Of course we cannot always share details about our work with customers, but nevertheless it is nice to show our technical achievements and share some of our implemented solutions.
If you are using Rancher managed Kubernetes, you might have come across the Rancher reset/clean-up article. A node "reset" is necessary if it was previously used in a Kubernetes cluster and it should be (re-)used in another cluster. Otherwise the remaining config files, which are spread over very different paths, will interfere in the cluster register phase and might cause very weird problems.
One part of the mentioned clean-up is the removal of all container data in /var/lib/docker/ after the Docker service was stopped.
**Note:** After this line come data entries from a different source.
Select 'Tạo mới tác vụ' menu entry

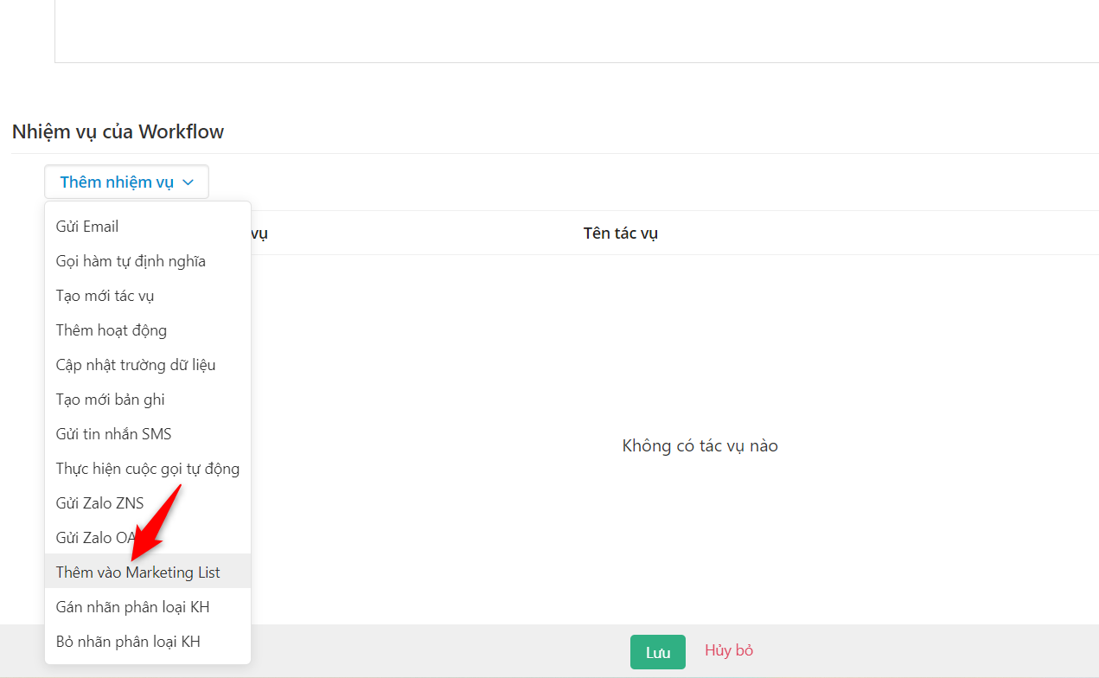[x=104, y=295]
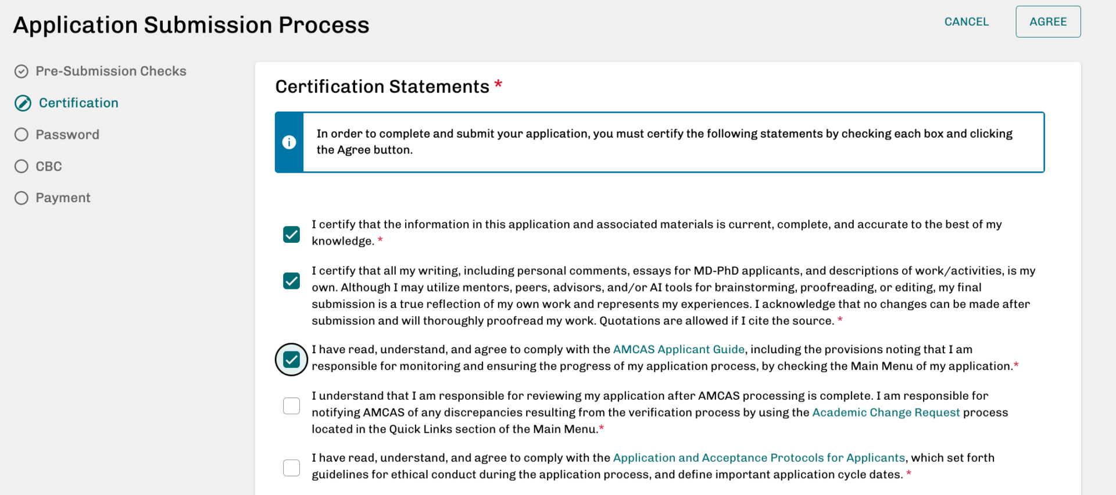The height and width of the screenshot is (495, 1116).
Task: Select the Certification step pencil icon
Action: pos(23,103)
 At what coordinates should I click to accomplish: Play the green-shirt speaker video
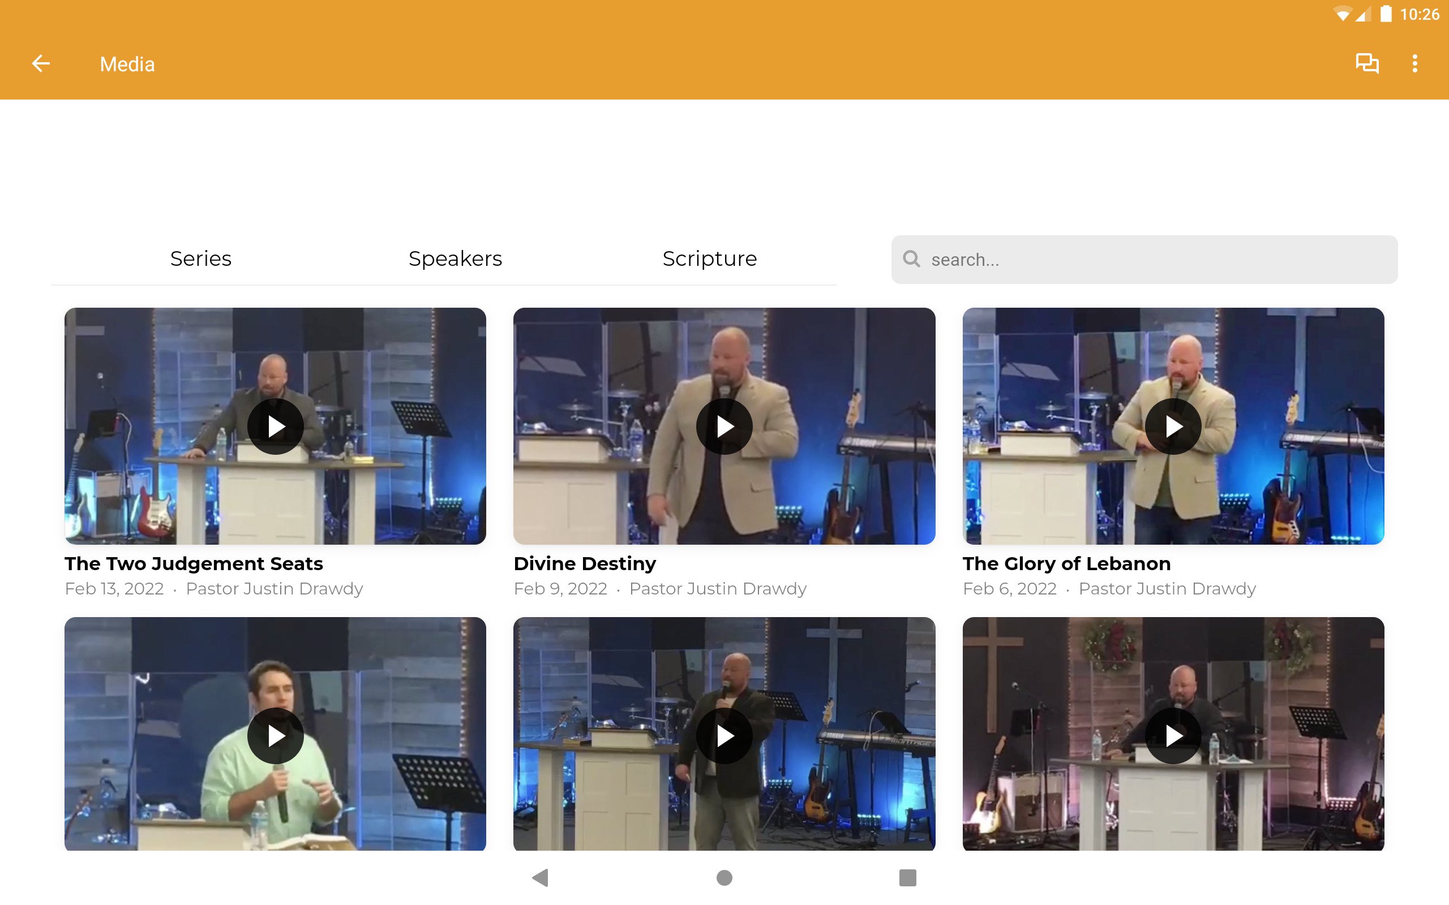[275, 736]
At the end of the clean-up tasks, the Docker service is started again.
Modifying the Kubernetes cluster on which Rancher runs (the so-called "local" cluster), requires a modification of the Rancher YAML file, followed by a run of RKE.
After a cleaned up and Ubuntu-upgraded node (192.168.253.16) was added into the YAML config (3-node-rancher-n200.yml), RKE was run. But after a few seconds, RKE stopped with an error:
$ ./rke up --config RANCHER2_n200/3-node-rancher-n200.yml
INFO[0000] Running RKE version: v1.3.1
INFO[0000] Initiating Kubernetes cluster
INFO[0000] [certificates] GenerateServingCertificate is disabled, checking if there are unused kubelet certificates
INFO[0000] [certificates] Generating Kubernetes API server certificates
INFO[0000] [certificates] Generating admin certificates and kubeconfig
INFO[0000] [certificates] Generating kube-etcd-192-168-253-15 certificate and key
INFO[0000] [certificates] Generating kube-etcd-192-168-253-16 certificate and key
INFO[0000] [certificates] Generating kube-etcd-192-168-253-17 certificate and key
INFO[0000] Successfully Deployed state file at [RANCHER2_n200/3-node-rancher-n200.rkestate]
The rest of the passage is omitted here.